L’Assemblée Générale des Chambres Civiles de la Cour de Cassation Turque (“Cour« ) a rendu une décision controversée le 21 décembre 2021 avec No. K. 2021 / 1710 (“Décision”).
La décision prévoit que, ne constituant pas une convention d’arbitrage valide, les tribunaux turcs, et non les arbitres, auront compétence pour déterminer si un débiteur présumé, contre lequel une procédure de faillite a été engagée, est redevable ou non. Cela signifie pratiquement que lorsque les créanciers engagent une procédure de faillite, ils peuvent contourner la compétence du tribunal arbitral et faciliter les tribunaux turcs pour entendre le fond du différend bien que les parties aient convenu d’arbitrer et donc de ne pas plaider.

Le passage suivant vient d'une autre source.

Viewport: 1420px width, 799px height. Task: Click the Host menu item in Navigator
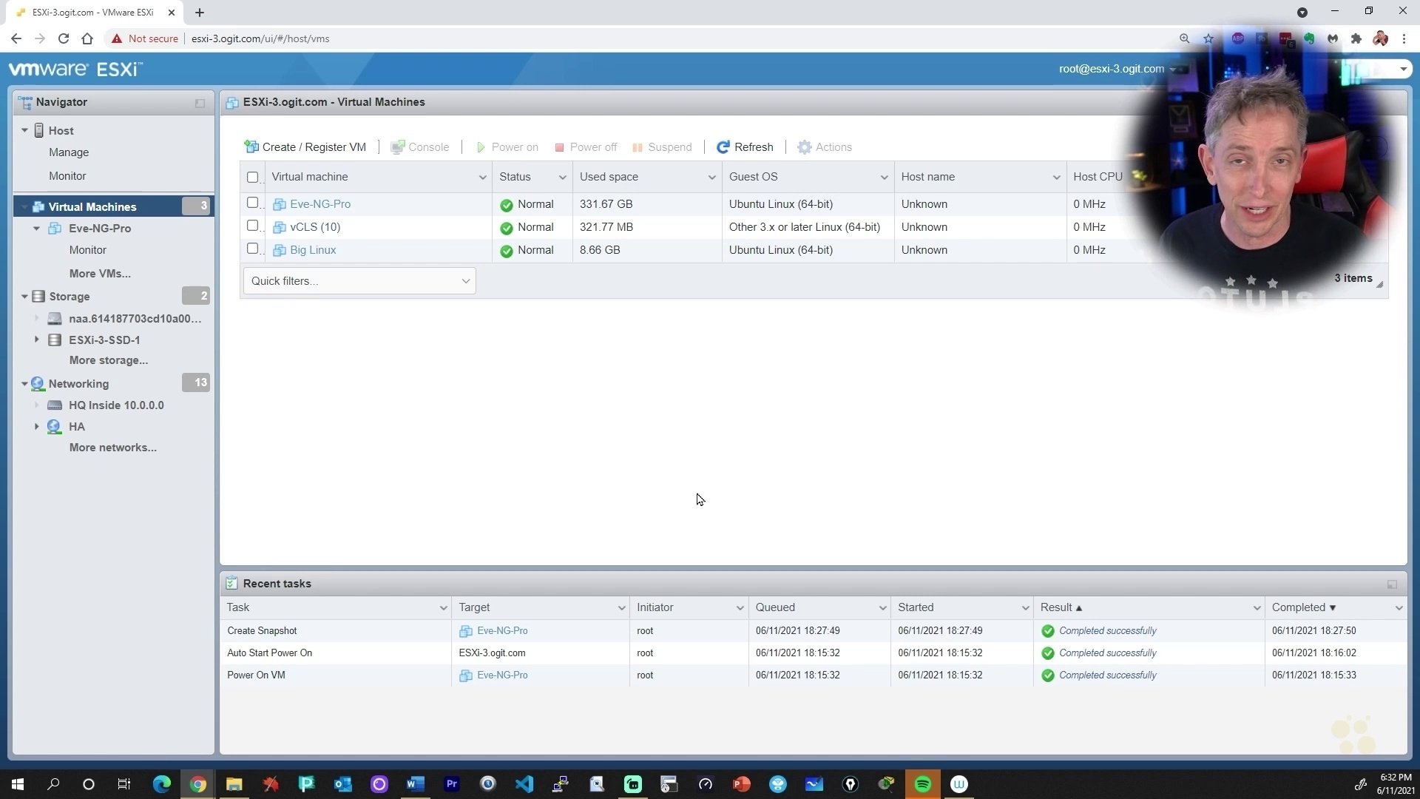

Cet article résume d’abord les procédures turques d’exécution et de faillite, et leur interaction avec la compétence des tribunaux arbitraux. Il développe ensuite le raisonnement de la décision et ses impacts pratiques potentiels sur la pratique de l’arbitrage en Turquie.

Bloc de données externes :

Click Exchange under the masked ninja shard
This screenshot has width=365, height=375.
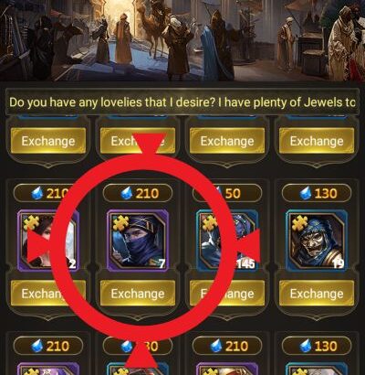point(138,294)
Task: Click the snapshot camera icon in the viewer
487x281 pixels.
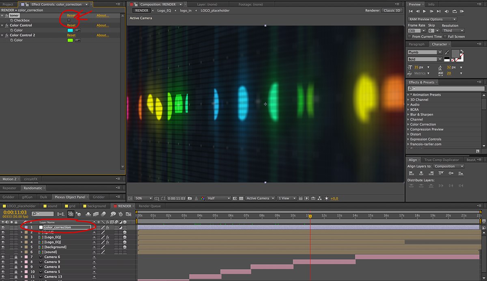Action: coord(190,198)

Procédures d’exécution et de faillite en Turquie
La décision s’articule autour des particularités des procédures d’exécution et de faillite turques. Comme ces procédures ne sont pas familières à la plupart des juridictions, la présente section résume d’abord ces procédures.
La loi turque offre aux créanciers principalement deux voies juridiques pour initier directement l’exécution par l’intermédiaire des bureaux d’exécution sans recourir à un litige ou à un arbitrage:
- Ils peuvent engager directement une procédure de recouvrement de créances devant les bureaux d’exécution; ou
- Les créanciers peuvent également poursuivre l’exécution en demandant (encore une fois aux bureaux d’exécution) la faillite du débiteur. Les débiteurs peuvent faire l’objet de cette procédure de faillite pour leurs dettes dues et payables, même pour des montants insignifiants. Il n’est donc pas pertinent de savoir si les actifs des débiteurs couvrent leurs passifs.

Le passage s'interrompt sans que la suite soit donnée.